A modernização do setor mal tinha saído do papel e a prancheta para o uso de ferramentas CAD 2D, que essencialmente eram apenas uma versão computacional desse mesmo conceito. O padrão “de facto” na época, que persiste até o dia de hoje em alguns nichos de mercado, era o AutoCAD, da empresa Autodesk.
O AutoCAD em si não era uma ferramenta de projeto, mas possuía uma linguagem de programação interna que podia ser usada para a criação de extensões.
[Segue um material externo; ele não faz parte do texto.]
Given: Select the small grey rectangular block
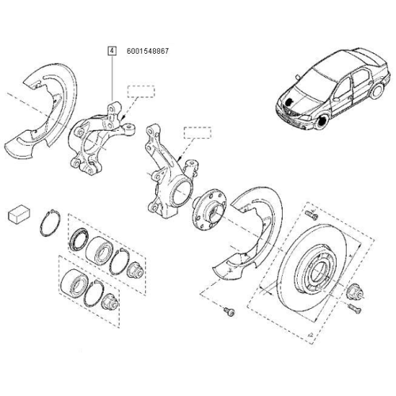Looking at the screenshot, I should point(20,215).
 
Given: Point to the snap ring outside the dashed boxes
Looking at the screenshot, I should point(48,224).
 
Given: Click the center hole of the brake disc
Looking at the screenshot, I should point(310,273).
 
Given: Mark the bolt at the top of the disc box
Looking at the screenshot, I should point(310,213).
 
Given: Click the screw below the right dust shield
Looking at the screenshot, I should point(229,311).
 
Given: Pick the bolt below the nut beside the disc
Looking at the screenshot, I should point(355,308).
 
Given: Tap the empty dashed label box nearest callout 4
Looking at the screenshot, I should point(143,90).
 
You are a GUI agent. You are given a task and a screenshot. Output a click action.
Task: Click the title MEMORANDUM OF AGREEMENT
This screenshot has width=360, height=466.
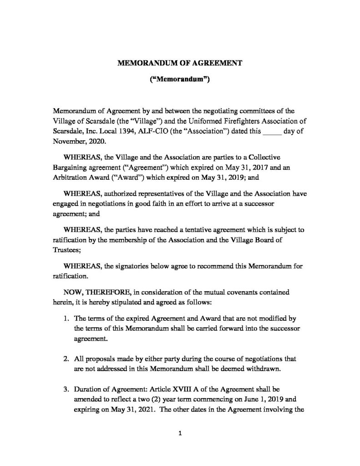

Isso foi utilizado por muitas empresas, especialmente na década 2000 – 2010, para criar os mais diferentes tipos de produtos que aproveitavam a base gráfica do AutoCAD e acrescentavam a ele funcionalidades específicas.
Dentre eles, existiam diversos produtos nacionais para projeto de instalações elétricas e hidrossanitárias com características similares: automatizar o desenho de elementos de projeto, fornecer algumas informações de dimensionamento sobre esses elementos e extrair quantitativos simples sobre esses desenhos.
O problema dessas ferramentas é que apenas automatizavam tarefas individuais, sem representar de forma integrada o projeto da edificação como um todo.
No caso das instalações hidrossanitárias, o projeto de uma edificação requer que sejam criadas as plantas com os encaminhamentos principais da tubulação no pavimento, mais plantas adicionais detalhadas de cada ambiente de interesse, como banheiros e cozinhas.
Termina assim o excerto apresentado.